“啪叽——”
妖虫昼阴直挺挺倒在绯红的掌心,当场挺尸。
它表示,自己什么都没见。正所谓丝尽虫亡,虫爷才不会干那种愚蠢的事呢!
绯红低笑,指尖揉着它的柔软虫腹。
“默认了?那就当你同意了。
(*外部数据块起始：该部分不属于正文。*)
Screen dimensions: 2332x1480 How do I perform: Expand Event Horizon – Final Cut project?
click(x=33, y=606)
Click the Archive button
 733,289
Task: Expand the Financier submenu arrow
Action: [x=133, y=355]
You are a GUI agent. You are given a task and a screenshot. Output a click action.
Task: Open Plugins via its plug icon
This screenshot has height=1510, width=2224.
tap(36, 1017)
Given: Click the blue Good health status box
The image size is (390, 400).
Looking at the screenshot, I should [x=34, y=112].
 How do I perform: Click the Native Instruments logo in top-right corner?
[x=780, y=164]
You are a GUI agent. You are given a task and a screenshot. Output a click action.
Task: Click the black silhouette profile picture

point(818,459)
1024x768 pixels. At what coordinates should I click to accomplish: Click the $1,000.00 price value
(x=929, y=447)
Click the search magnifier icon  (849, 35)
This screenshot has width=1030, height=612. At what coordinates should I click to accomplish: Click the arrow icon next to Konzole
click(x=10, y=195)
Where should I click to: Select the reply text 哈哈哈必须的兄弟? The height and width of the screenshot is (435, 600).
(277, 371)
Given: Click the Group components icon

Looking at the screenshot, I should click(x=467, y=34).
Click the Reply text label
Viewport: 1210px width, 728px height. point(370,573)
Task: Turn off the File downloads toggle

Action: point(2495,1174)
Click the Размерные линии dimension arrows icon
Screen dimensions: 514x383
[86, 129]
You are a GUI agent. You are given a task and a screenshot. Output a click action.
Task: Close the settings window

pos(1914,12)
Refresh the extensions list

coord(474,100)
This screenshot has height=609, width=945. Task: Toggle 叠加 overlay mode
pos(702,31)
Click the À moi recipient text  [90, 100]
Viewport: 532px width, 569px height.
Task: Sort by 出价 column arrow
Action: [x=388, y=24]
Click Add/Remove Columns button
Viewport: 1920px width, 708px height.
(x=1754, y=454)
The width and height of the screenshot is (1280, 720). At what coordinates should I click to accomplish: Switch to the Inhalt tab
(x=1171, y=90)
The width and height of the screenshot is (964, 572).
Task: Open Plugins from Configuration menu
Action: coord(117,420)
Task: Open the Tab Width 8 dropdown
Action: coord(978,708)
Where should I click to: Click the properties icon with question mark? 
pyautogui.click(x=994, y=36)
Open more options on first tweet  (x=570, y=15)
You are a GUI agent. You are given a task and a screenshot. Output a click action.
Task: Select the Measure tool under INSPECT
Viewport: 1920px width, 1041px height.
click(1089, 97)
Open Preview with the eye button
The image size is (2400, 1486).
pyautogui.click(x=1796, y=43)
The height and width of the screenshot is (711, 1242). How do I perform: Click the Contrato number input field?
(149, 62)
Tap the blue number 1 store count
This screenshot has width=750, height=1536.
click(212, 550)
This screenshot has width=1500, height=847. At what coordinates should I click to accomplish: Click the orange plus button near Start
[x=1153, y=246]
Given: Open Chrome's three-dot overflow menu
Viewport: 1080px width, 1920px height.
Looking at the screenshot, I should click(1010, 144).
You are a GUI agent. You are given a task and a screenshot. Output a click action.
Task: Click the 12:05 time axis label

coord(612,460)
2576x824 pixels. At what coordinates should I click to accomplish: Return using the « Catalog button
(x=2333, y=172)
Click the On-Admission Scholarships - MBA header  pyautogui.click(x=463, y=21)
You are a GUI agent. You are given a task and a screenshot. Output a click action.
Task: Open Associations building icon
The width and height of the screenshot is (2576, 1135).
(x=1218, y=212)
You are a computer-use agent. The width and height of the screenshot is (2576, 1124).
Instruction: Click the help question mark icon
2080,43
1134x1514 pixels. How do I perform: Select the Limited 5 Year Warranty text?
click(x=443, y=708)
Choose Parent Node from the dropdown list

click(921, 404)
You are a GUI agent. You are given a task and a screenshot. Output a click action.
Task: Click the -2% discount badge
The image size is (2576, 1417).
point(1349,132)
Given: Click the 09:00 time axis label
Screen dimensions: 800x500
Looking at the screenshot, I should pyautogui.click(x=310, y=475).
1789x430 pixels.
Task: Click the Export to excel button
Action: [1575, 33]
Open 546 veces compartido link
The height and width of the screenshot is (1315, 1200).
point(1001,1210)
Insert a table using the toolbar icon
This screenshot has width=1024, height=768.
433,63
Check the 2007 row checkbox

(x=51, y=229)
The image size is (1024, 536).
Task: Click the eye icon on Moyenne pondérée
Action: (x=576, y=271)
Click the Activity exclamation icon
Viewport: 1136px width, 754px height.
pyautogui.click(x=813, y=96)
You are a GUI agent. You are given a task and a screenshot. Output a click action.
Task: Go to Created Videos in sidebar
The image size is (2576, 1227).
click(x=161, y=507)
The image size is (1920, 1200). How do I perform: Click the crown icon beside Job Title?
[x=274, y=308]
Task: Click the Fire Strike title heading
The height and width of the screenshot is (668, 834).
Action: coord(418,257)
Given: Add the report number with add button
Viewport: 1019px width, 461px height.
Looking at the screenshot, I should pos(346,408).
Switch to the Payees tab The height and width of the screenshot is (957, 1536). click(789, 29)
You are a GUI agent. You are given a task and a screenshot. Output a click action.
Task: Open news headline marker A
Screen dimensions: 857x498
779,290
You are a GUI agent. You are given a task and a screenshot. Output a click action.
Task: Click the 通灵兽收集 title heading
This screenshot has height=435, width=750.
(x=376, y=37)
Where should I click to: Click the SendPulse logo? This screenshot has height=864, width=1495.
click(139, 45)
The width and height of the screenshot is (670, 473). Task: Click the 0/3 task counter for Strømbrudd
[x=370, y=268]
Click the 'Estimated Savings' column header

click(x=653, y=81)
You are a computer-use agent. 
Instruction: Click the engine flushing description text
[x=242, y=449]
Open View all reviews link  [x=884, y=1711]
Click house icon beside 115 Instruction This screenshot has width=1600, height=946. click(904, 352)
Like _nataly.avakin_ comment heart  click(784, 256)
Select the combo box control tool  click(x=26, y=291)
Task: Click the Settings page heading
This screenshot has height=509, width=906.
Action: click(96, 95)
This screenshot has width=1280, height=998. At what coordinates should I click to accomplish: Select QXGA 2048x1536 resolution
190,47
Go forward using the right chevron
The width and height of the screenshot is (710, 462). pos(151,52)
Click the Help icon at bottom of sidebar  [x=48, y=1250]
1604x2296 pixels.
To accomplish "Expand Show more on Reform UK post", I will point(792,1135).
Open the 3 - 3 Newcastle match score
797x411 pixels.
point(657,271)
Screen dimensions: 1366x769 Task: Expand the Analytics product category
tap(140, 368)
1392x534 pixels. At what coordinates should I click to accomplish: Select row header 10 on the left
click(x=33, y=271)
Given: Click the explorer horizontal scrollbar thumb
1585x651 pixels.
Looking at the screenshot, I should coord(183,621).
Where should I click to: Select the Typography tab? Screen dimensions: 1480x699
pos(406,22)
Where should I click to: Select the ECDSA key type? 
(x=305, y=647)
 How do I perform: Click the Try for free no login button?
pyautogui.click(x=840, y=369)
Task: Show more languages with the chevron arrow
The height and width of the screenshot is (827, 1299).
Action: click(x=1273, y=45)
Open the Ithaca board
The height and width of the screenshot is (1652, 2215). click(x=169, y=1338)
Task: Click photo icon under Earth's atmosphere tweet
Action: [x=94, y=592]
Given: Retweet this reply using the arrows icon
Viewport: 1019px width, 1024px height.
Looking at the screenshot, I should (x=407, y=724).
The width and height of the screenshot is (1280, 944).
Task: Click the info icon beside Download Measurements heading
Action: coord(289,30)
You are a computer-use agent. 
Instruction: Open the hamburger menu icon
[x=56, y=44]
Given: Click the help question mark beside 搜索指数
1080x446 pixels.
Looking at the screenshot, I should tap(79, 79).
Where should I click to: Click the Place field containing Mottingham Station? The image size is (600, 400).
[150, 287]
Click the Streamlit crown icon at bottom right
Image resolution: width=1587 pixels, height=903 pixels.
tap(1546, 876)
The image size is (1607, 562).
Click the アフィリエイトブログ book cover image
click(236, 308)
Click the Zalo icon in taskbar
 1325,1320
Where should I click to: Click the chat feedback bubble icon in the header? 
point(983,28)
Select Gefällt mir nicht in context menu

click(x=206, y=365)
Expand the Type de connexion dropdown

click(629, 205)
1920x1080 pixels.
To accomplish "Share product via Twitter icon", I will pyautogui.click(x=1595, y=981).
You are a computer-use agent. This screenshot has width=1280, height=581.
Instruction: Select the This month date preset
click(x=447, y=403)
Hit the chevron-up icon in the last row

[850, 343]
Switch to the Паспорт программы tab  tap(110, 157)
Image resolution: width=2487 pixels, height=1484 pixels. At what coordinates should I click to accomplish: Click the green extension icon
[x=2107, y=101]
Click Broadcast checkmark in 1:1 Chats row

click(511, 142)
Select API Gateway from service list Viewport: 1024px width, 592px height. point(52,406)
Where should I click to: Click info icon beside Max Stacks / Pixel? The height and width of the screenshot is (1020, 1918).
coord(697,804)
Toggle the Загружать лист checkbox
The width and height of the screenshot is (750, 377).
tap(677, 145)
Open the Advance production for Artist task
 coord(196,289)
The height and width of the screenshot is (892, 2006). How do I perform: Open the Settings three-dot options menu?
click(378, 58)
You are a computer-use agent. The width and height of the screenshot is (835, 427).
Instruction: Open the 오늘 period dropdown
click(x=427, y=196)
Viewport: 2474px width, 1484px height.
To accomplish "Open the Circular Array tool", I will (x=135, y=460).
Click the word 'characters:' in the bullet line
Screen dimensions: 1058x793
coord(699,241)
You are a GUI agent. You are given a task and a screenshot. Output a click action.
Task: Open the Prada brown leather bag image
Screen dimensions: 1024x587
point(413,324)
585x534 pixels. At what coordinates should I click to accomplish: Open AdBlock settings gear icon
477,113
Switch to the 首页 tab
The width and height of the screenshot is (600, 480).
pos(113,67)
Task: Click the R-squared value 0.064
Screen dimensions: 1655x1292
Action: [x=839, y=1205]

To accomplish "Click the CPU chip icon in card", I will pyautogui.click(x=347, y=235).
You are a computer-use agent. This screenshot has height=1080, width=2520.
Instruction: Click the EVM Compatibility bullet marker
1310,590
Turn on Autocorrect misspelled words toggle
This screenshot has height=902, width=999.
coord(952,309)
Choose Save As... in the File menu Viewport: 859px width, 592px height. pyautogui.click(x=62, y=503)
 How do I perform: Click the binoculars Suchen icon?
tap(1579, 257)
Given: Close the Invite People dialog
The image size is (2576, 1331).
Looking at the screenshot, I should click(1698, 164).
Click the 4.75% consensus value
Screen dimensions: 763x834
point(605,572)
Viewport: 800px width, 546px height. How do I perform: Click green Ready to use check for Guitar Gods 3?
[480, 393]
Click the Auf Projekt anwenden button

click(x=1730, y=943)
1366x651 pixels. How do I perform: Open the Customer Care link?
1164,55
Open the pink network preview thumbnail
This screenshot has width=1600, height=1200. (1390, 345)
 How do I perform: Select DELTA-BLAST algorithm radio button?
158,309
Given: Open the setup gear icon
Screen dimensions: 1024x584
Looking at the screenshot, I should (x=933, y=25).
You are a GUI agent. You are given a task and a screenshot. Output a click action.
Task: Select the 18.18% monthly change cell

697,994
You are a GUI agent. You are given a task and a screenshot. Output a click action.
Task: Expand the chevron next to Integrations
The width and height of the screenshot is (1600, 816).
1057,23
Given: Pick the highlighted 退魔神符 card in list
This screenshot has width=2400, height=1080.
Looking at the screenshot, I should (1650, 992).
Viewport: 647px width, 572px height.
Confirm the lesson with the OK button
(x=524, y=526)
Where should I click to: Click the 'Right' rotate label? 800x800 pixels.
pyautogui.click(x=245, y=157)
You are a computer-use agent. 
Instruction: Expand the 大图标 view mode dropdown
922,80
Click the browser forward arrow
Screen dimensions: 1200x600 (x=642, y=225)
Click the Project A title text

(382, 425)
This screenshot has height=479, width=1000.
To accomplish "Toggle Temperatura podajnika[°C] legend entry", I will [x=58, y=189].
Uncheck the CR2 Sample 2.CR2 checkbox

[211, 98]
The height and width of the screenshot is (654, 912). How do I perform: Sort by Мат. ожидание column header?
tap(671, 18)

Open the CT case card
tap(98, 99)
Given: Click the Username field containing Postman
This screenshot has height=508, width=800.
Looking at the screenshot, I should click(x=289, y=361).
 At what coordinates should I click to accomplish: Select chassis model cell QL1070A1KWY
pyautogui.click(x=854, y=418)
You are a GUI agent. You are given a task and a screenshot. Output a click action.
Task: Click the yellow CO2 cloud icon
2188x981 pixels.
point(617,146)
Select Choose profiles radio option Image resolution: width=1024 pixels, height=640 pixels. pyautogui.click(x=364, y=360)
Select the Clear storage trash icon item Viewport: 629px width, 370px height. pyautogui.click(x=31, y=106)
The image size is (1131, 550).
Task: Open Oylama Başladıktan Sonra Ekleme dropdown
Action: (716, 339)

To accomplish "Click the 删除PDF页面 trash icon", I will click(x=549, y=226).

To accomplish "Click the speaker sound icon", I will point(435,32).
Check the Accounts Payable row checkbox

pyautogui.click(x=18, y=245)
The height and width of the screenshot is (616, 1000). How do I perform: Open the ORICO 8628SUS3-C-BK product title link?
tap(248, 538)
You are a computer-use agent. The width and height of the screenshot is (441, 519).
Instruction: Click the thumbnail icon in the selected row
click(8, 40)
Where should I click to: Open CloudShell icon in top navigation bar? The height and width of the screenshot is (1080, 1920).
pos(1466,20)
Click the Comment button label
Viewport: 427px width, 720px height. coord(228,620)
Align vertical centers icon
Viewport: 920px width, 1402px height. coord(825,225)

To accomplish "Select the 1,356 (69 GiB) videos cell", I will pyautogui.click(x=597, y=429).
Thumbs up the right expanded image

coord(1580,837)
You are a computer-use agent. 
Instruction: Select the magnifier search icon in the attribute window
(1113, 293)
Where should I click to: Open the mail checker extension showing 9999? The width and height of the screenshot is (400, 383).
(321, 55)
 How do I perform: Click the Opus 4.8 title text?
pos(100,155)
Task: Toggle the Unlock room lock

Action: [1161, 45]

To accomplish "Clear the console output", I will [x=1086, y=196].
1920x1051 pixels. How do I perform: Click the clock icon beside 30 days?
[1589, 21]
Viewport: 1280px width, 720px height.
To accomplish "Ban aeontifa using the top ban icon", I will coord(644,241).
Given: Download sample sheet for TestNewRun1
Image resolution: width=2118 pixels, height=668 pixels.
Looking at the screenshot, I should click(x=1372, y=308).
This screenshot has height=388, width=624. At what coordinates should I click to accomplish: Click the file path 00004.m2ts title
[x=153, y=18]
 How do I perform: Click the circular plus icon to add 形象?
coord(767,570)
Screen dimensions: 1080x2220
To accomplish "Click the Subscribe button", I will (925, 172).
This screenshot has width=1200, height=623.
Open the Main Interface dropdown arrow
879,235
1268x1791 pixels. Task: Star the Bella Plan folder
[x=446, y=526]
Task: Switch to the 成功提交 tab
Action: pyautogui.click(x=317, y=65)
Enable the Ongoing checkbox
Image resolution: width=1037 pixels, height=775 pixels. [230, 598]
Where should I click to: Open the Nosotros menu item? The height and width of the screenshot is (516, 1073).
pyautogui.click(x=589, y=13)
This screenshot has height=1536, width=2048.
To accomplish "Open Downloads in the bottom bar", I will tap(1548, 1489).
”
装死的虫:“???”
你这也太欺负虫了!欺负虫不会说话!
它愤怒睁眼,落入一双鲜红的眼眸中,婆娑妖族继承了婆娑妖血脉,族人俱是白发红瞳,圣女的红瞳更为纯粹明媚,像是一笔化开的朱砂。
妖虫昼阴虽然还没化灵,但它也知道自己主人长得好看,是婆娑妖族最受欢迎的美人。
美人当配帝王蝶!
妖虫昼阴这样一想,气又消了。
算了算了,既然你诚心诚意地求了,虫爷就勉为其难答应做你的虫夫君了!
自从妖虫昼阴进入了虫夫君的角色,它发现,讨厌的家伙怎么这么多!
——你干什么?你为什么要看虫爷的女人!你还看!
——你讨教就讨教,你凑过来挨我圣女干什么!小心虫爷吐丝勒死你!
——放下你搭在圣女肩上的爪子!立刻!马上!
这一天下来,妖虫昼阴累得虚脱了,软趴趴倒在圣女的手心里。它心有戚戚然,做虫好难,做人夫君更是难上加难!
“你白天都干什么去了?”
圣女还逗弄它,“是不是找你的小母虫玩去了?可以啊你,还没化灵就敢勾搭人家了。”
虫爷很是生气,一口咬住她的指头,吮吸血液。
什么勾搭小母虫,虫爷还不是为了你!它恼怒又委屈,这女人怎么这样,昨个儿还说要它当夫君,转头就不认虫了,等它化灵成功,一定要好好教训她,做人怎么能三心二意呢!说好是它,那就是它了!
像它们虫,就从不二心!
转眼又一年过去,虫爷还是还没能化灵,绯红的圣女地位则是一落千丈,被婆娑妖族推去联姻。
对方来自八方魔坛,是一位面容苍白、身形消瘦的青年。
据说还是什么魔帝!
妖虫昼阴伸出小脑袋,盘在妖蛊边缘,飞快看了一眼,它酸溜溜地想,魔帝又怎么样,还不是两只眼睛一个嘴巴,而且还是个二婚!哪里比得上它婆娑帝王蝶,摸都没摸过小母虫的小身子!它是守身如玉虫,可比这男人要好多了!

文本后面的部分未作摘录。